> _PROMPT_
Find the string "agent" in the data, and copy out each line that has it.

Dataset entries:
'''

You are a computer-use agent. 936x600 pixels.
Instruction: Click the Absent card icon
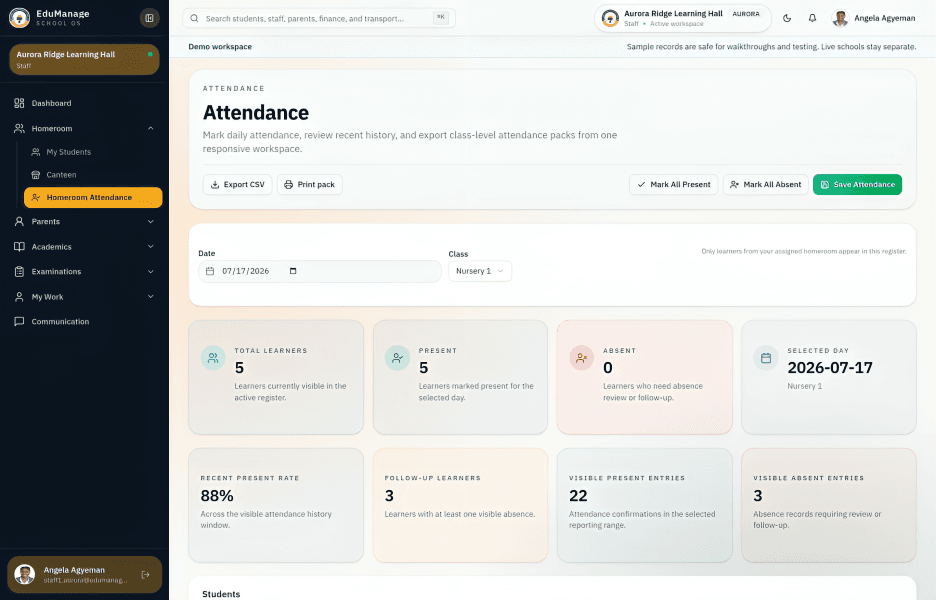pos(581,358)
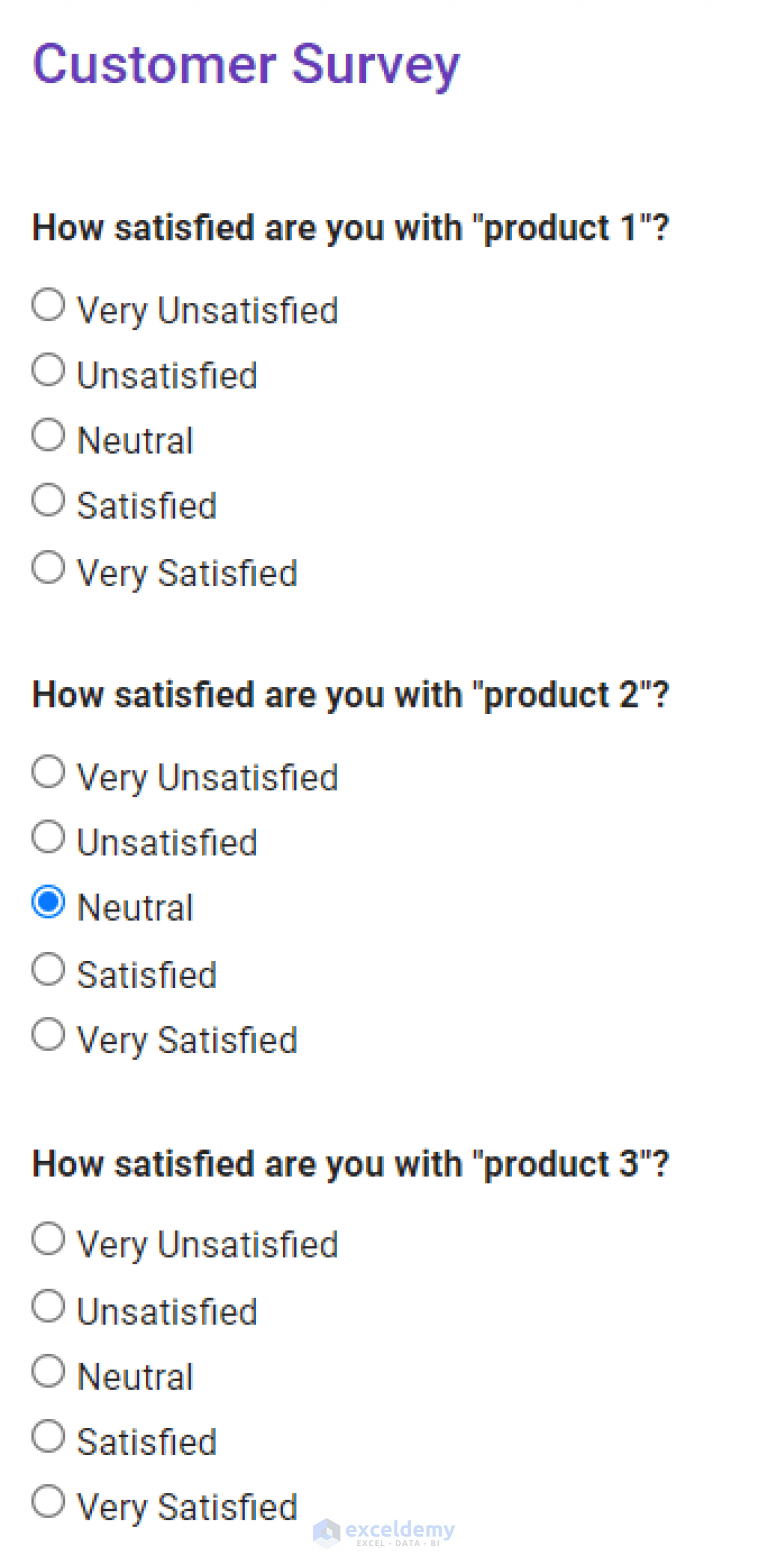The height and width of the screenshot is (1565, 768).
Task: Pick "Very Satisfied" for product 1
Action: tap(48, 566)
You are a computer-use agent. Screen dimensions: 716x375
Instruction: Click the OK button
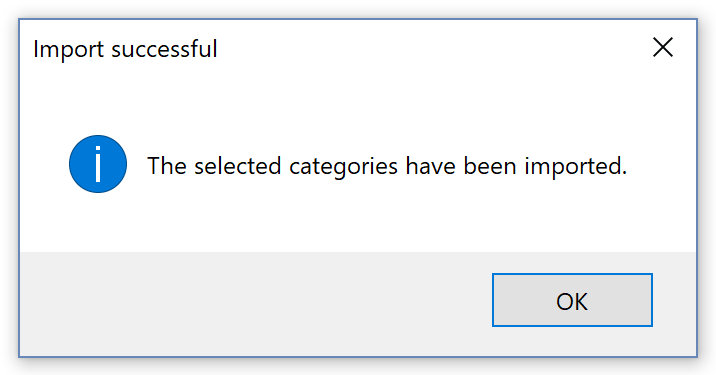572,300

'''

> _RESPONSE TO THIS EXERCISE_
You are a computer-use agent. 936x600 pixels.
You are a computer-use agent. Screen dimensions: 716x375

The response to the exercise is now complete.